Keep your bedroom cool. Sleep researchers recommend a temperature between 60 and 67°F (15 to 19°C). Your body needs to drop its core temperature slightly to enter and stay in deep sleep, and a warm room works against that process. Think of your bedroom as a cave: cool, dark, and quiet.

Consistent sleep and wake times matter more than most people expect. Going to bed and waking up at roughly the same time each day, including weekends, trains your body’s internal clock to move through sleep stages efficiently. Physical activity during the day, particularly moderate aerobic exercise, has been shown to increase slow-wave sleep that night, though exercising too close to bedtime can have the opposite effect. Avoiding alcohol for at least three hours before bed and limiting caffeine to the morning hours also protect your deep sleep window.

Can You Trust Your Sleep Tracker?

Consumer wearables like smartwatches and fitness bands estimate sleep stages, but they don’t measure them directly. Most rely on movement and heart rate data to make educated guesses about when you’re in deep sleep versus lighter stages. According to Johns Hopkins Medicine, these devices measure inactivity as a stand-in for sleep rather than detecting the brain wave patterns that actually define each stage.

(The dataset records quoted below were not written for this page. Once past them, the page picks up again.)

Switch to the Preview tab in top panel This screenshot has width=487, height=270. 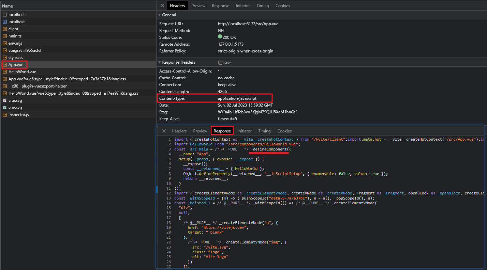point(198,6)
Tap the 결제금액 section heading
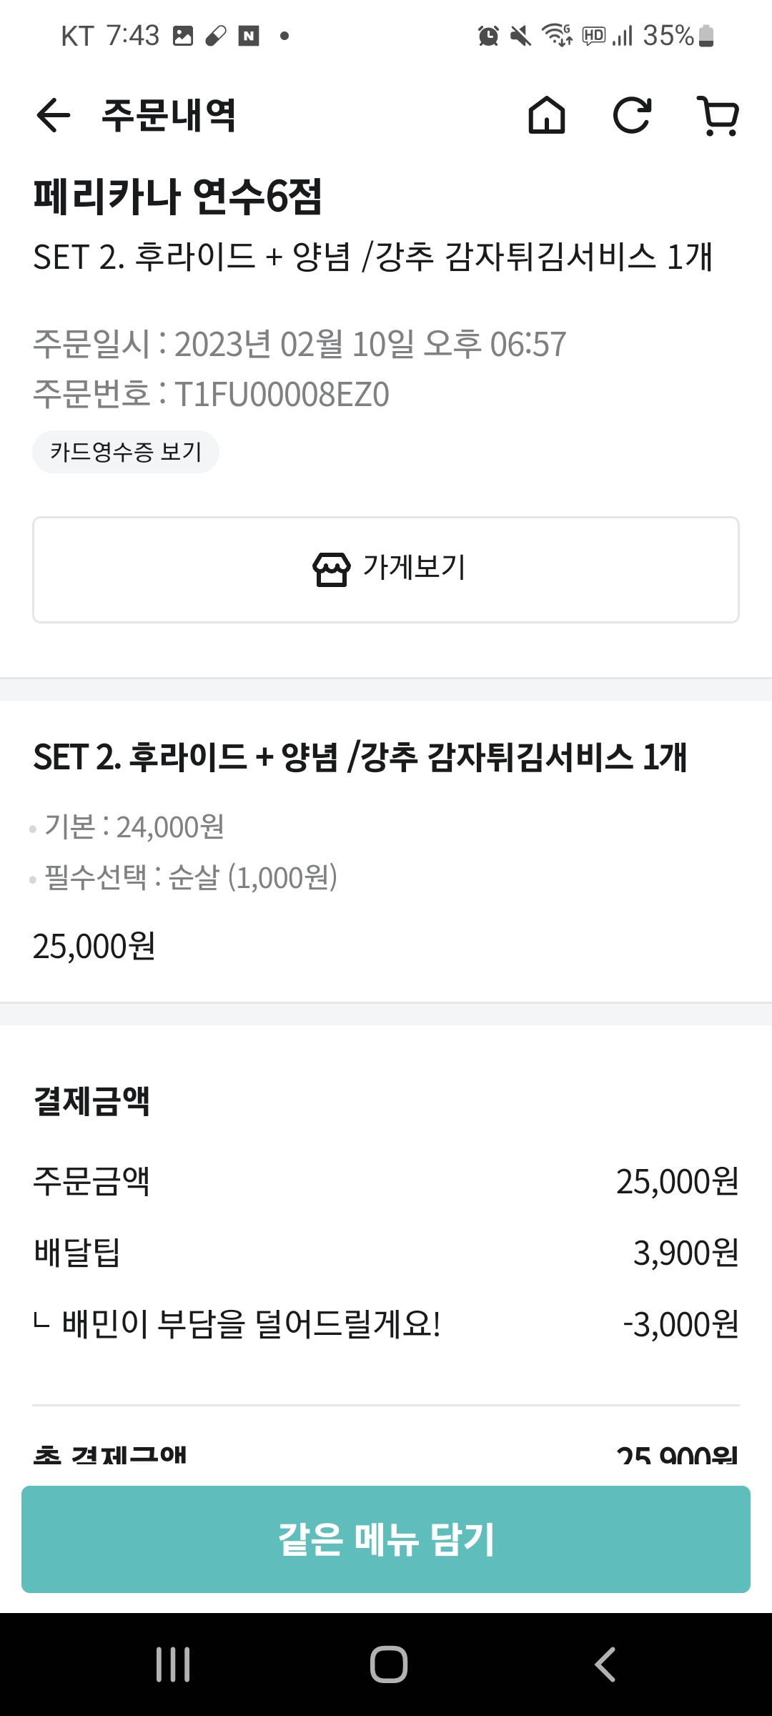 (x=91, y=1100)
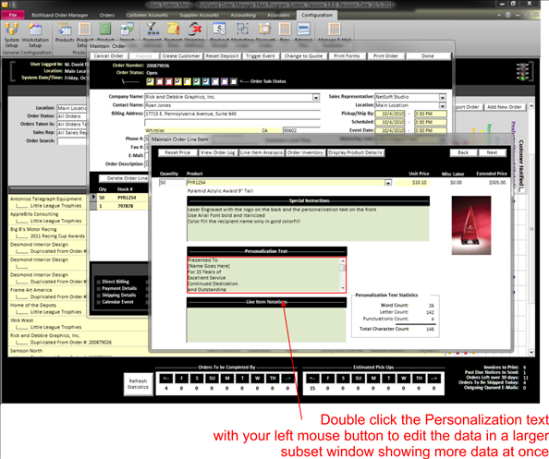
Task: Expand the Product dropdown for PYR1254
Action: tap(388, 183)
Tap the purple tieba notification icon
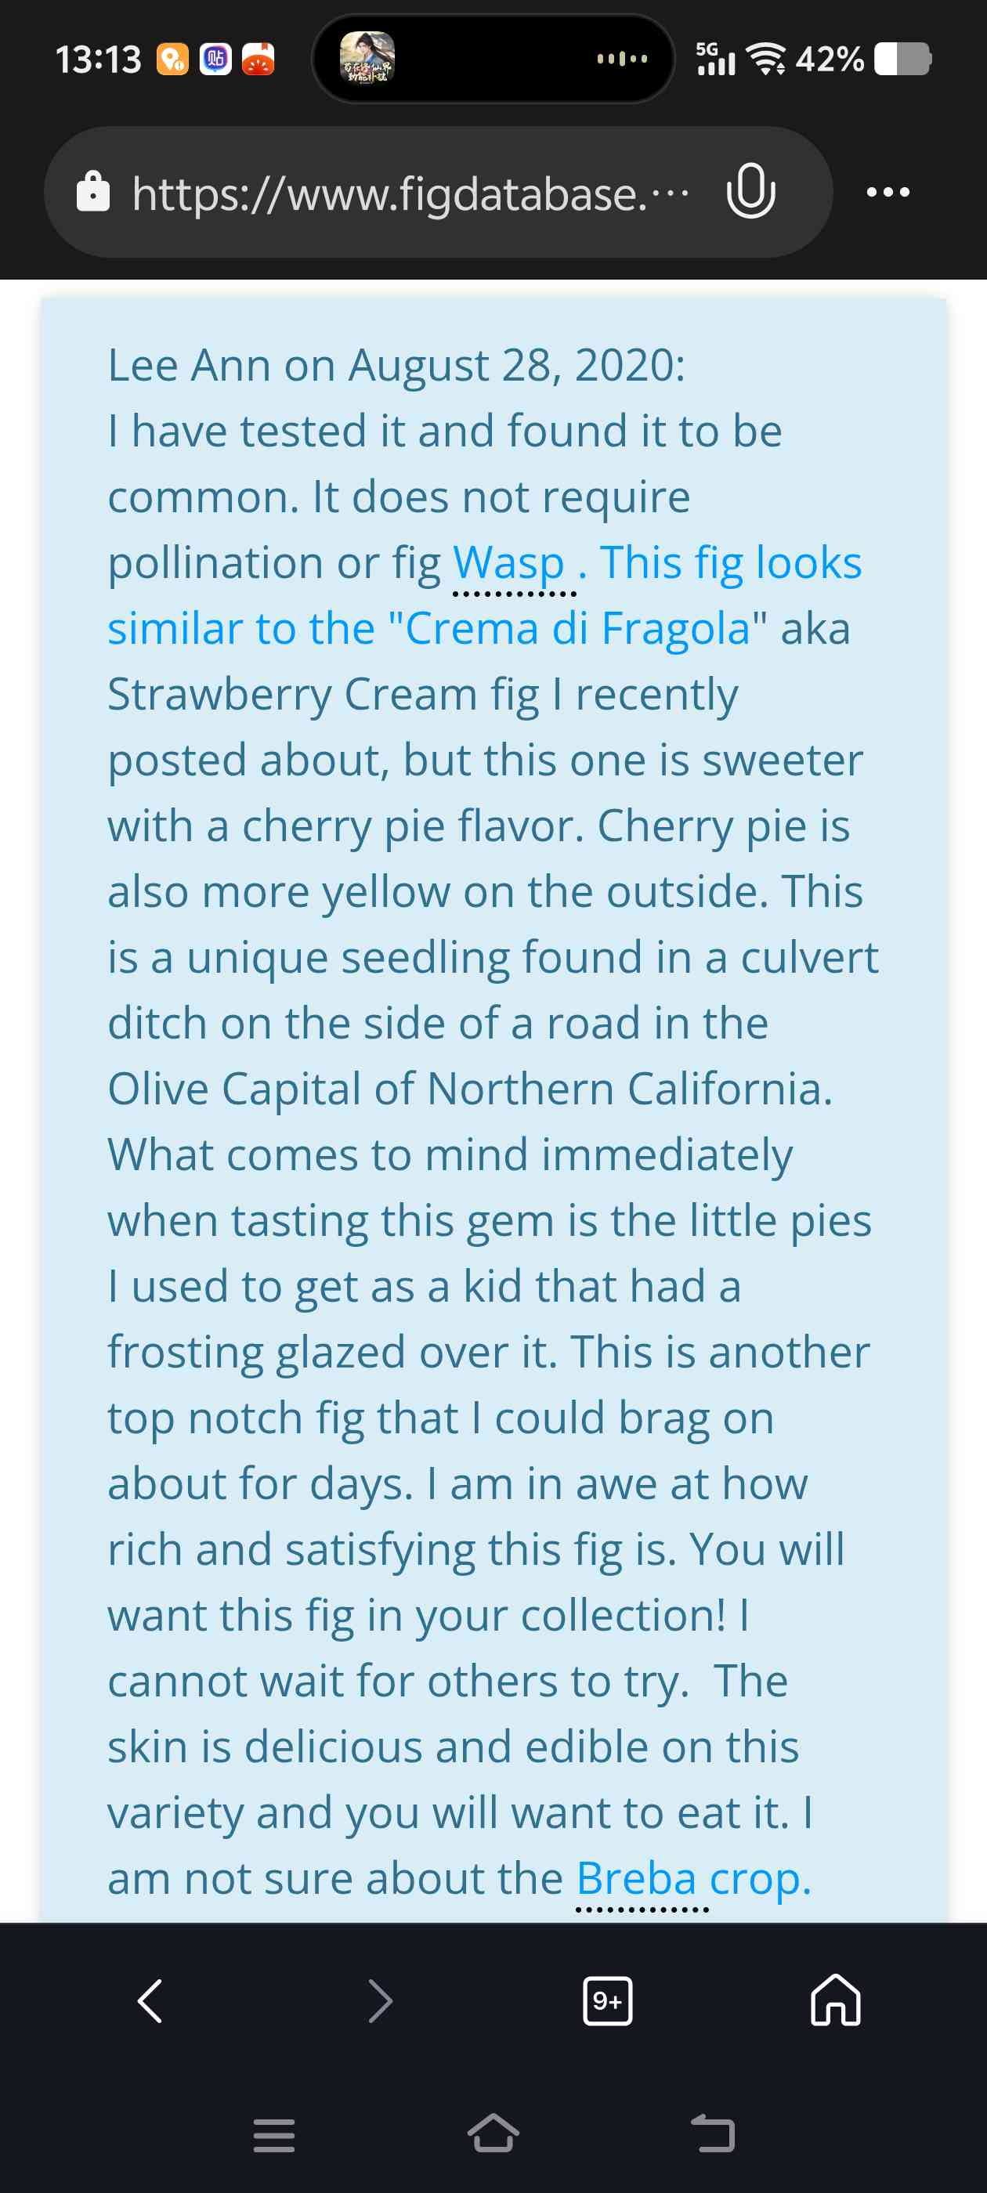This screenshot has height=2193, width=987. click(215, 60)
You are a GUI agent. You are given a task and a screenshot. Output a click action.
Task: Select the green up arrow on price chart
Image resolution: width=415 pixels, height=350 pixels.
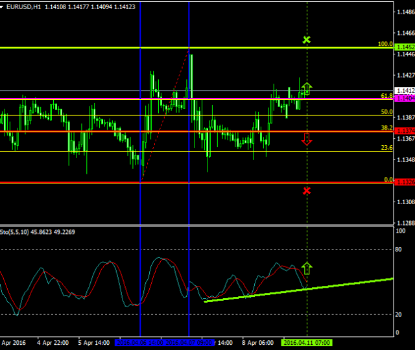point(307,88)
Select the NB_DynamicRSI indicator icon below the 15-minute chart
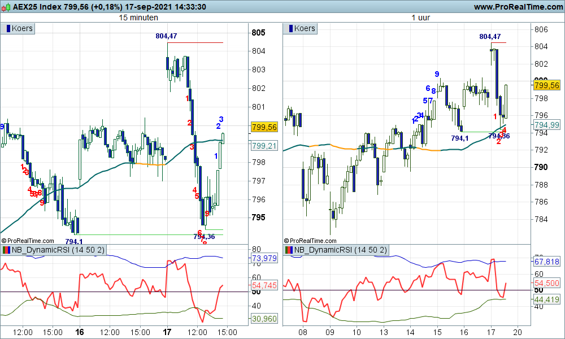The width and height of the screenshot is (565, 339). tap(7, 249)
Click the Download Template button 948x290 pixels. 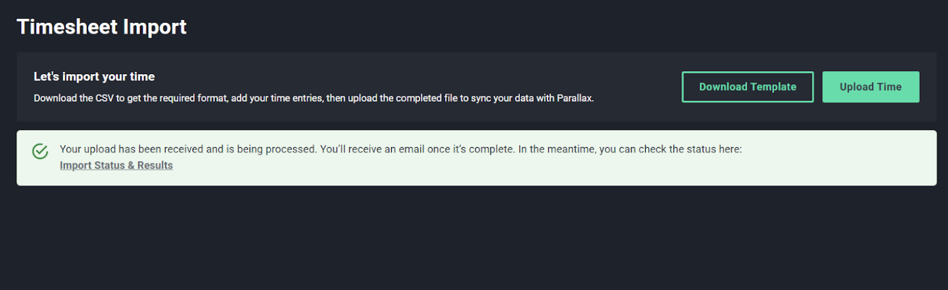(747, 87)
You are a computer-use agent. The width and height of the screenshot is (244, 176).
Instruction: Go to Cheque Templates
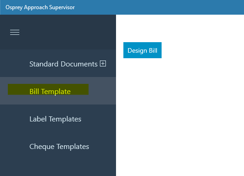tap(58, 146)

This means the “45 minutes of deep sleep” your watch reports might be a rough approximation, not a precise measurement. Trends over time can still be useful. If your tracker consistently shows very low deep sleep, that’s worth paying attention to. But the only way to get exact data on your sleep stages is through a clinical sleep study, which uses sensors placed on the scalp to monitor brain activity directly throughout the night.